What is expected:
Reproduce word for word the lines of the records below, from the line with "Task: Open the blue 1:1 result badge" to the line with "tap(141, 138)", both included.

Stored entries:
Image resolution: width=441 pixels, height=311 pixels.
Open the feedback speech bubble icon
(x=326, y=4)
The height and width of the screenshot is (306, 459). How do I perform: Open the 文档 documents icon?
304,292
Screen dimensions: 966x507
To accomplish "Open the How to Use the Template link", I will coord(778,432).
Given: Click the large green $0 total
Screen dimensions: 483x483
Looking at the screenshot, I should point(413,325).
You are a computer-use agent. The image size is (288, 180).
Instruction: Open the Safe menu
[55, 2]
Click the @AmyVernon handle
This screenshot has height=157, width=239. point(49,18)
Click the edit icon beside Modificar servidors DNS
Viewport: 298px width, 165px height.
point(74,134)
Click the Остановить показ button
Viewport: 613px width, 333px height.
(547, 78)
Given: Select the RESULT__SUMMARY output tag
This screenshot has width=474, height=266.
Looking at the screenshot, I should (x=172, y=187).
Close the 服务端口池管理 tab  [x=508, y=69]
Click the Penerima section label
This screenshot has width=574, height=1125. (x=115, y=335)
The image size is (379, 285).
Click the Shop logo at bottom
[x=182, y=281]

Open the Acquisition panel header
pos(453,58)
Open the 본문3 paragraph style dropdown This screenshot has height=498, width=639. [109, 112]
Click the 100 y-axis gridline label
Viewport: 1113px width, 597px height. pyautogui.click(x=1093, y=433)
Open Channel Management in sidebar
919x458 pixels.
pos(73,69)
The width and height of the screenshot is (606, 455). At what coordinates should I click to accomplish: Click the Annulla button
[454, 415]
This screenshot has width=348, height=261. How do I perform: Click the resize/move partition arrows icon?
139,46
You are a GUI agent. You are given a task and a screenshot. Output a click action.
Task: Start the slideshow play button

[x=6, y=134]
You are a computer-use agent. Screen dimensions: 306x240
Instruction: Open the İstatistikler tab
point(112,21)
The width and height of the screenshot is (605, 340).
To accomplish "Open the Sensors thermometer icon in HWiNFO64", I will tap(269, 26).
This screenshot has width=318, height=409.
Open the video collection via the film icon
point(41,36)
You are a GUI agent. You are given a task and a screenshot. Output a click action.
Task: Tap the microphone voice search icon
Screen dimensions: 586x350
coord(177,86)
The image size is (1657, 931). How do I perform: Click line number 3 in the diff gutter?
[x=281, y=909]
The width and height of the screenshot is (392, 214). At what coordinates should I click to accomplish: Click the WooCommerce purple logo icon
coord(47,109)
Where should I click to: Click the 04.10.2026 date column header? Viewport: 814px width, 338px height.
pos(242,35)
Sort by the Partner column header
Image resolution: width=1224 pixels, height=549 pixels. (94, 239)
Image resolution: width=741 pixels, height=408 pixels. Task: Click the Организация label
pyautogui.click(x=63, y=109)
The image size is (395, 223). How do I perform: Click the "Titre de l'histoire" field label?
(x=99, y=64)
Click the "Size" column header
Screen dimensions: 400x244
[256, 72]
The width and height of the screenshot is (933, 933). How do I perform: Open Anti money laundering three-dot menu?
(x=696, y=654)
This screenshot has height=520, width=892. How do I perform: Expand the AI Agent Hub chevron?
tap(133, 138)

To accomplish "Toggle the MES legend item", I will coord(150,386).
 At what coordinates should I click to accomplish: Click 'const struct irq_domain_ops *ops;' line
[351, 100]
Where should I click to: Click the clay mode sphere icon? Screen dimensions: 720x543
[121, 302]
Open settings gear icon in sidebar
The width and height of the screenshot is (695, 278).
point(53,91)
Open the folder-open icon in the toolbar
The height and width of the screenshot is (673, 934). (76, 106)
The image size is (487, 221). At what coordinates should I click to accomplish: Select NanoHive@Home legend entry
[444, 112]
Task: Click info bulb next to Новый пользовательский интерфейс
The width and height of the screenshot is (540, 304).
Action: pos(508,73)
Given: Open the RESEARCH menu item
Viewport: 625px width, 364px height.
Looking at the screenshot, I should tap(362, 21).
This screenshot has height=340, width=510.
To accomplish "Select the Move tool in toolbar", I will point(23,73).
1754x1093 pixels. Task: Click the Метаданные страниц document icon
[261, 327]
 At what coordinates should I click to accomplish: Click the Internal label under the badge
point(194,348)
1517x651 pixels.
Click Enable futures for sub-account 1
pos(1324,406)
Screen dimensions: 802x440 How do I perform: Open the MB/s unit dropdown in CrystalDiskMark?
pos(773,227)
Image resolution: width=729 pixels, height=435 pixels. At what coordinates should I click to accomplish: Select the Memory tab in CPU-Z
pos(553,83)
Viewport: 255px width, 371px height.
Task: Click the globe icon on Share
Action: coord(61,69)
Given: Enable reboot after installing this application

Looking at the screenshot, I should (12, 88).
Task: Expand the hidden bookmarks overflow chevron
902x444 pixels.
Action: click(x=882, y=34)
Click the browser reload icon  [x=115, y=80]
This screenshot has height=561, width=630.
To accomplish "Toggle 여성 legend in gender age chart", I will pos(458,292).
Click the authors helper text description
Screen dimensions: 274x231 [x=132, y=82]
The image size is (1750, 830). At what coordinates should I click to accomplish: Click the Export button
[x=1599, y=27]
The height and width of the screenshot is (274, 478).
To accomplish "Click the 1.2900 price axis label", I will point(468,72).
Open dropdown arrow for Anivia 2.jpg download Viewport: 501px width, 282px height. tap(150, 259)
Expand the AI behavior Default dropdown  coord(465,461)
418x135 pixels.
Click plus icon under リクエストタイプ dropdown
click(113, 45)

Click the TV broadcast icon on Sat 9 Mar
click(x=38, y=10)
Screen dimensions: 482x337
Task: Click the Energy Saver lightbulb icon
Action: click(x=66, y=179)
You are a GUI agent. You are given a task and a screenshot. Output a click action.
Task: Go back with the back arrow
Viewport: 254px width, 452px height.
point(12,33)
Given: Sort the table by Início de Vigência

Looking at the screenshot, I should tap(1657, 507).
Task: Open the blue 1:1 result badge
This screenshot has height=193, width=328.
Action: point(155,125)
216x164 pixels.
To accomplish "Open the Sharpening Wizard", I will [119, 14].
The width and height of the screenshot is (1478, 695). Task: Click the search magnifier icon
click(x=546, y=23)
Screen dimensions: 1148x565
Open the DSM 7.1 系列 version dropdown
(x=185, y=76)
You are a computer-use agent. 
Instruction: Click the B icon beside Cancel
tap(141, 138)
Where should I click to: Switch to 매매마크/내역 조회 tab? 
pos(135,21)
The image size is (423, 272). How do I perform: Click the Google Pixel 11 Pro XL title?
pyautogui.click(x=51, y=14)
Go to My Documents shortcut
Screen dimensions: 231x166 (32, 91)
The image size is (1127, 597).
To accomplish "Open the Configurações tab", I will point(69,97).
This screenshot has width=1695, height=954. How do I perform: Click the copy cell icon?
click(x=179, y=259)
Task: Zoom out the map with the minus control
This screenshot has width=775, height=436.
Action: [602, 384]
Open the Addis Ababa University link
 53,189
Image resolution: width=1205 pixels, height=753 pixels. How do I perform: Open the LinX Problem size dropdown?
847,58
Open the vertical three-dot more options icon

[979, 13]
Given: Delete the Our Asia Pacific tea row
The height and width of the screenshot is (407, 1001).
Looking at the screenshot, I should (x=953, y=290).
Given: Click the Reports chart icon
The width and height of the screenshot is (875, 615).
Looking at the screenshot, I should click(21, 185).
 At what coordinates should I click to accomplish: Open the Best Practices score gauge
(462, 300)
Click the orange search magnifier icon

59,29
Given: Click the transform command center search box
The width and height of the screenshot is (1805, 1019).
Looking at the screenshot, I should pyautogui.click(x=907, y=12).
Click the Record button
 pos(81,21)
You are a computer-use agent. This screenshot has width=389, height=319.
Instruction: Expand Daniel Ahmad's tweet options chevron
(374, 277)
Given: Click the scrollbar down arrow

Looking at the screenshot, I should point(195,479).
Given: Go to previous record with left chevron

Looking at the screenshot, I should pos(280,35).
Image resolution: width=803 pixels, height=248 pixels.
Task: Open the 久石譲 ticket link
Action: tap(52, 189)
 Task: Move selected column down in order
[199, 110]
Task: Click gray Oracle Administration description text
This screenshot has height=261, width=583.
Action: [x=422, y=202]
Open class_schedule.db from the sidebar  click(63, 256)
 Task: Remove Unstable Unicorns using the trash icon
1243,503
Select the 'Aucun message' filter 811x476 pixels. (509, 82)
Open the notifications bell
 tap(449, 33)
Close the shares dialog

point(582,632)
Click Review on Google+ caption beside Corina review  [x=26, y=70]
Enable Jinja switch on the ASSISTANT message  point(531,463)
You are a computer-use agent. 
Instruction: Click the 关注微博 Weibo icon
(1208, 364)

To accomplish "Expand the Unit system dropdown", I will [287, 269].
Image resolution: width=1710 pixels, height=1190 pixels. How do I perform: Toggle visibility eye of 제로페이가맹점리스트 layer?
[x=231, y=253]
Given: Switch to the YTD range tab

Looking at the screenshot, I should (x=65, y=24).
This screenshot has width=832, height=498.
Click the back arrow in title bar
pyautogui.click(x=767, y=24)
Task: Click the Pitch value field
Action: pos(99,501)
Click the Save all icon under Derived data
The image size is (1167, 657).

Completed task:
Task: Open the blue 1:1 result badge
This screenshot has height=193, width=328.
Action: point(155,125)
216x164 pixels.
To accomplish "Open the Sharpening Wizard", I will [119, 14].
The width and height of the screenshot is (1478, 695). Task: Click the search magnifier icon
click(x=546, y=23)
Screen dimensions: 1148x565
Open the DSM 7.1 系列 version dropdown
(x=185, y=76)
You are a computer-use agent. 
Instruction: Click the B icon beside Cancel
tap(141, 138)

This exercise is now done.